A block of data:
::::::
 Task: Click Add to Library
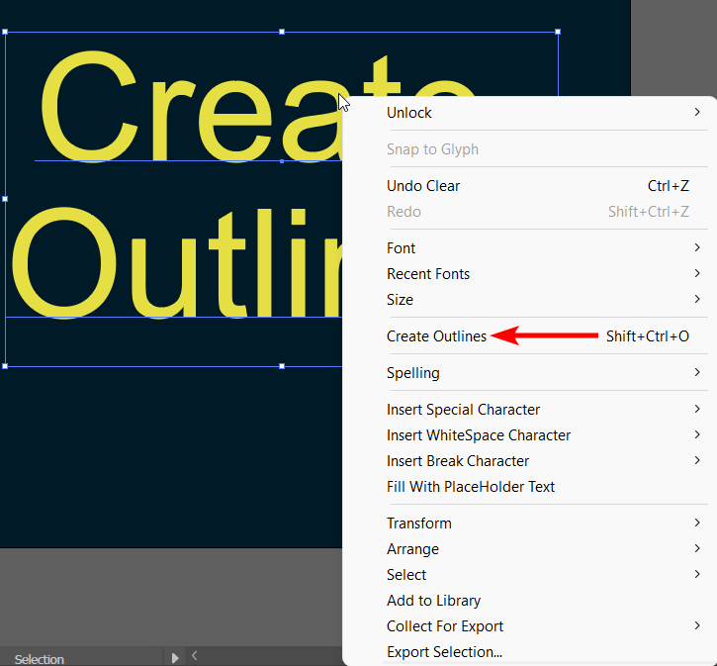coord(433,601)
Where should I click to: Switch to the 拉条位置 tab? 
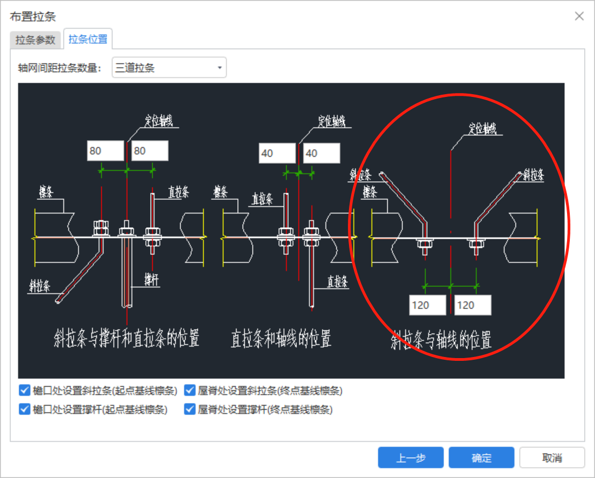pyautogui.click(x=87, y=39)
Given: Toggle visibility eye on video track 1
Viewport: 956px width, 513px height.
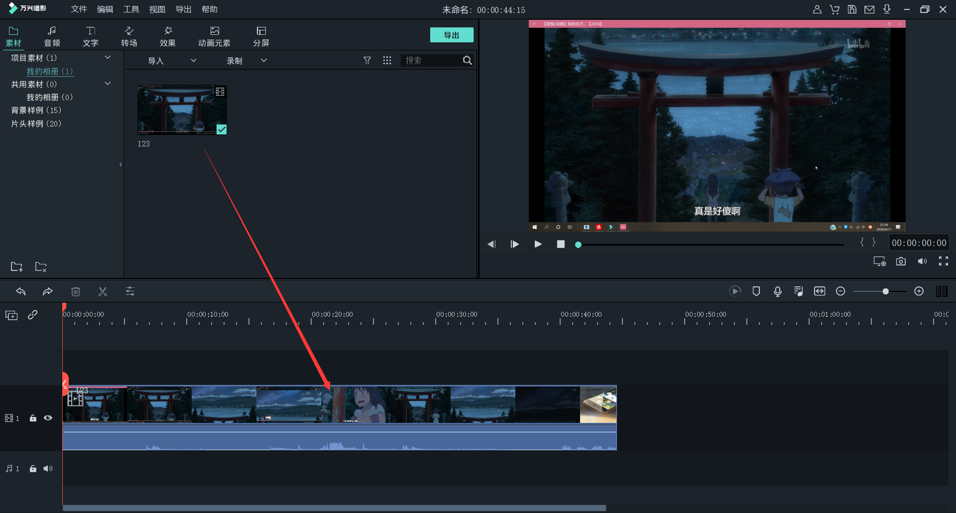Looking at the screenshot, I should pyautogui.click(x=48, y=418).

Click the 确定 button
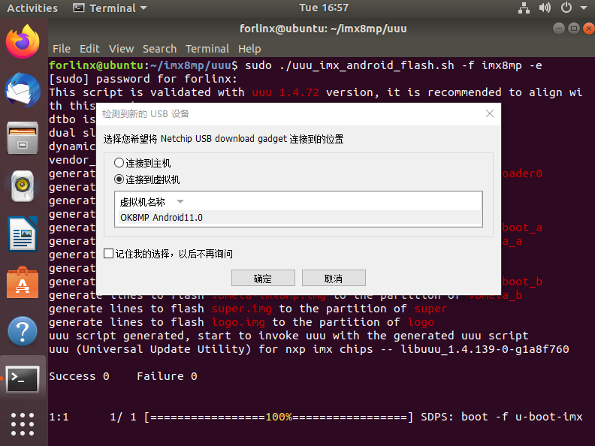263,278
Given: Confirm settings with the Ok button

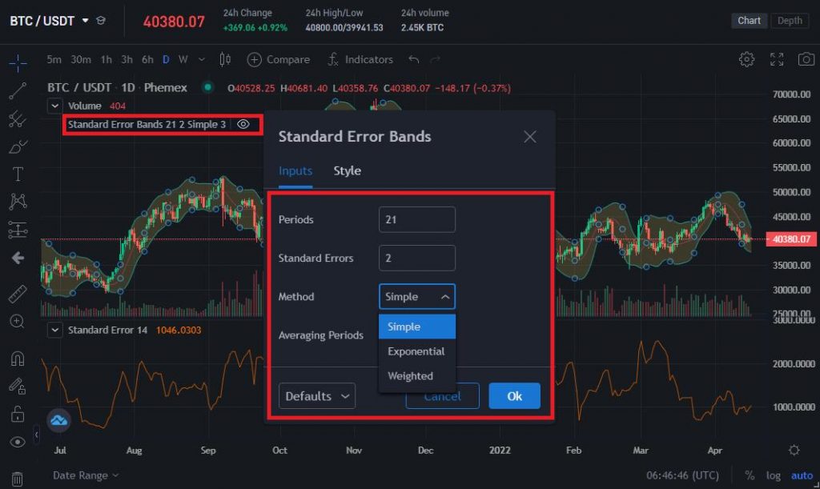Looking at the screenshot, I should coord(514,395).
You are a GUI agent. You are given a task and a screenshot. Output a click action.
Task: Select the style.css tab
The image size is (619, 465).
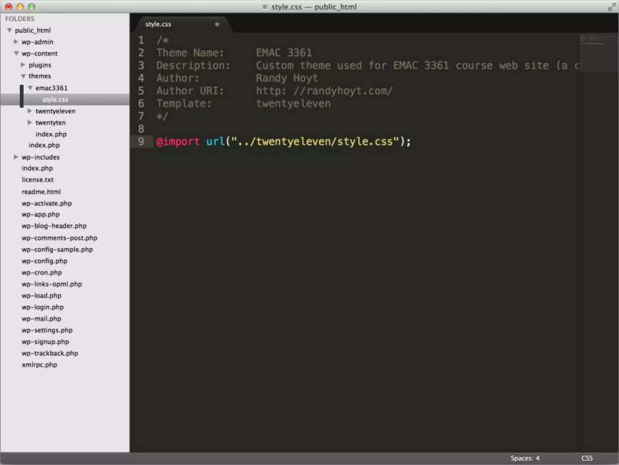[x=158, y=24]
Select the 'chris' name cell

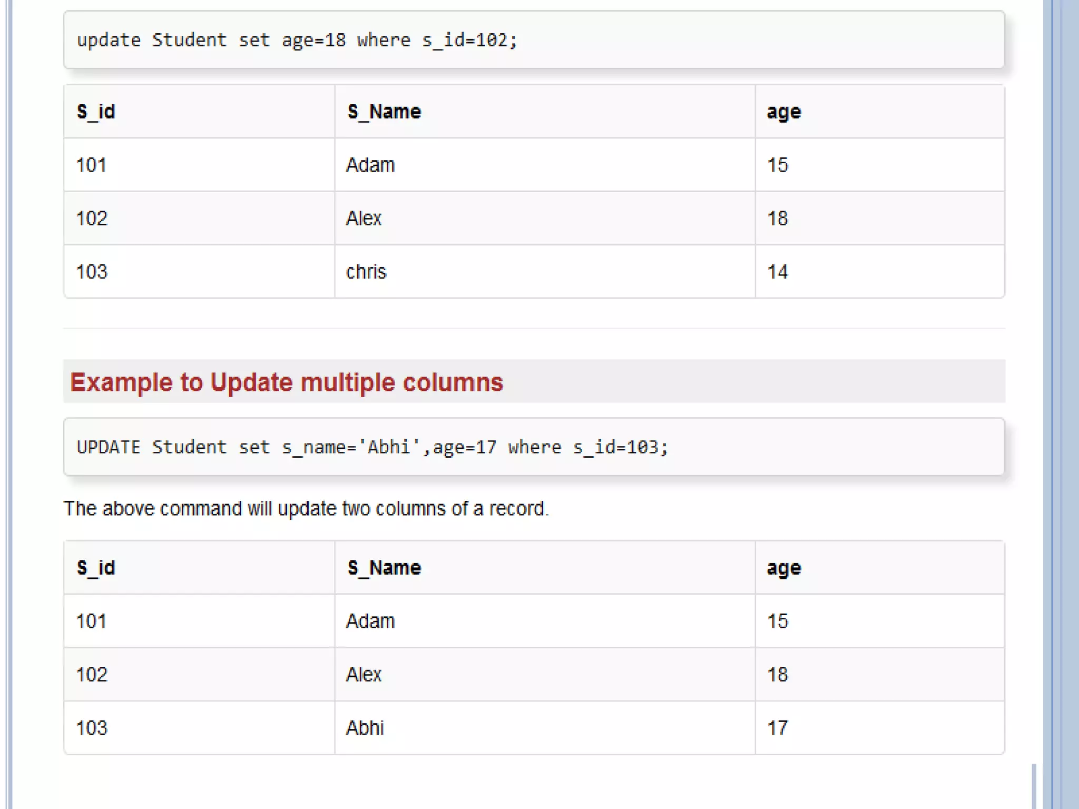coord(366,272)
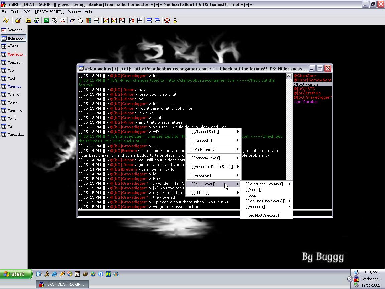Select pc`Parabol in the nickname list
Viewport: 385px width, 289px height.
click(306, 102)
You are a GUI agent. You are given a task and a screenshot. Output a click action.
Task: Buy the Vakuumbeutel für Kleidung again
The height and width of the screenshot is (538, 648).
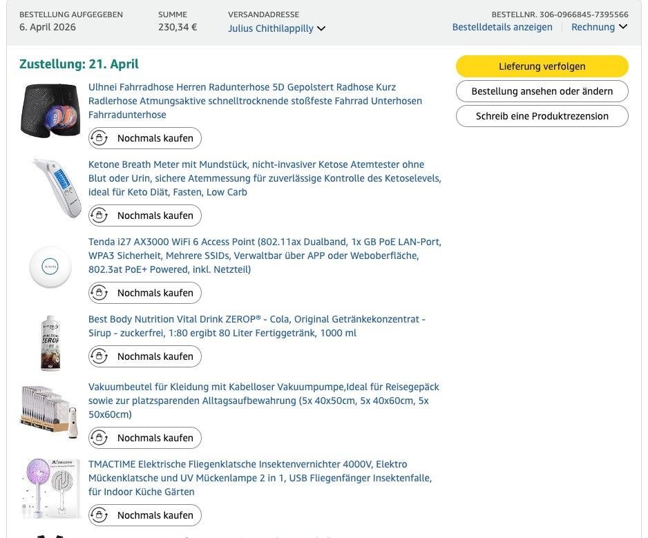146,438
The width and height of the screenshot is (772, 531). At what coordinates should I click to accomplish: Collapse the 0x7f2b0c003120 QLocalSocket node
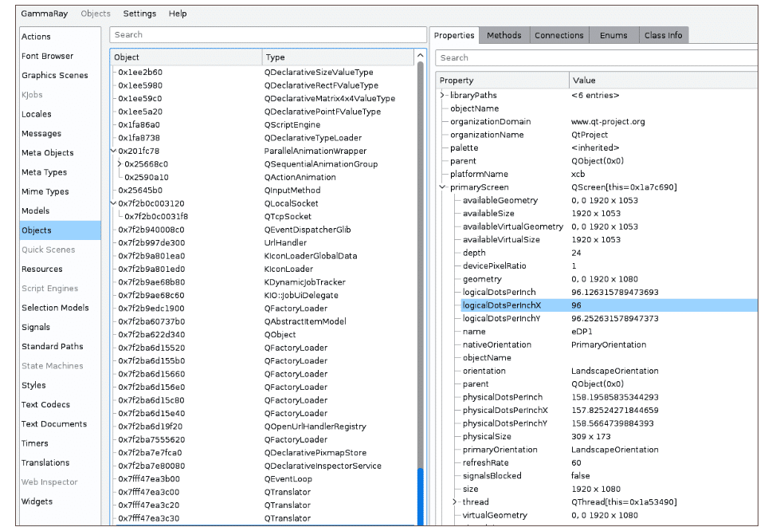(x=113, y=203)
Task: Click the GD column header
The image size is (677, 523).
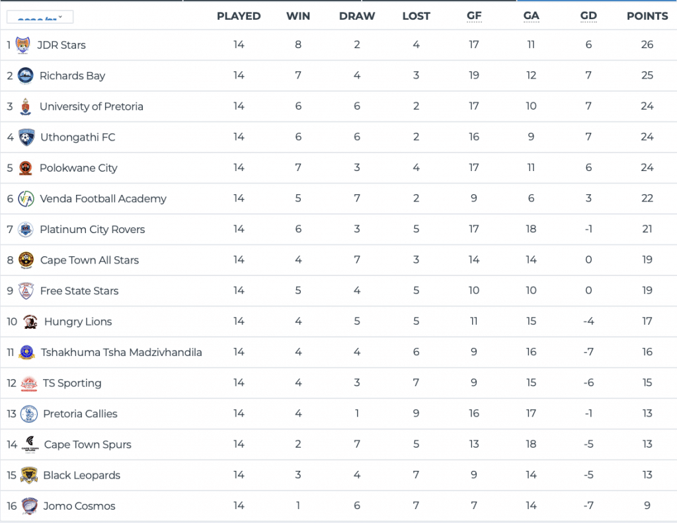Action: pyautogui.click(x=588, y=16)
::::::
DIRECTIVE: Pull every line from the entries above and reproduce each one word for word, leaving out the pictures.

TASK RESPONSE:
 Task: Click Add to Library
coord(433,601)
Where should I click to: Switch to the 拉条位置 tab? 
pyautogui.click(x=87, y=39)
Given: Toggle visibility eye on video track 1
Viewport: 956px width, 513px height.
Looking at the screenshot, I should pyautogui.click(x=48, y=418).

Click the 确定 button
263,278
Given: Confirm settings with the Ok button

Looking at the screenshot, I should coord(514,395).
You are a GUI agent. You are given a task and a screenshot. Output a click action.
Task: Select the style.css tab
The image size is (619, 465).
[x=158, y=24]
Select the 'chris' name cell

coord(366,272)
Select pc`Parabol in the nickname list
Viewport: 385px width, 289px height.
click(306, 102)
You are a GUI agent. You are given a task and a screenshot. Output a click action.
Task: Buy the Vakuumbeutel für Kleidung again
The height and width of the screenshot is (538, 648).
146,438
The width and height of the screenshot is (772, 531). At what coordinates should I click to accomplish: Collapse the 0x7f2b0c003120 QLocalSocket node
(x=113, y=203)
Task: Click the GD column header
The image size is (677, 523).
Action: pyautogui.click(x=588, y=16)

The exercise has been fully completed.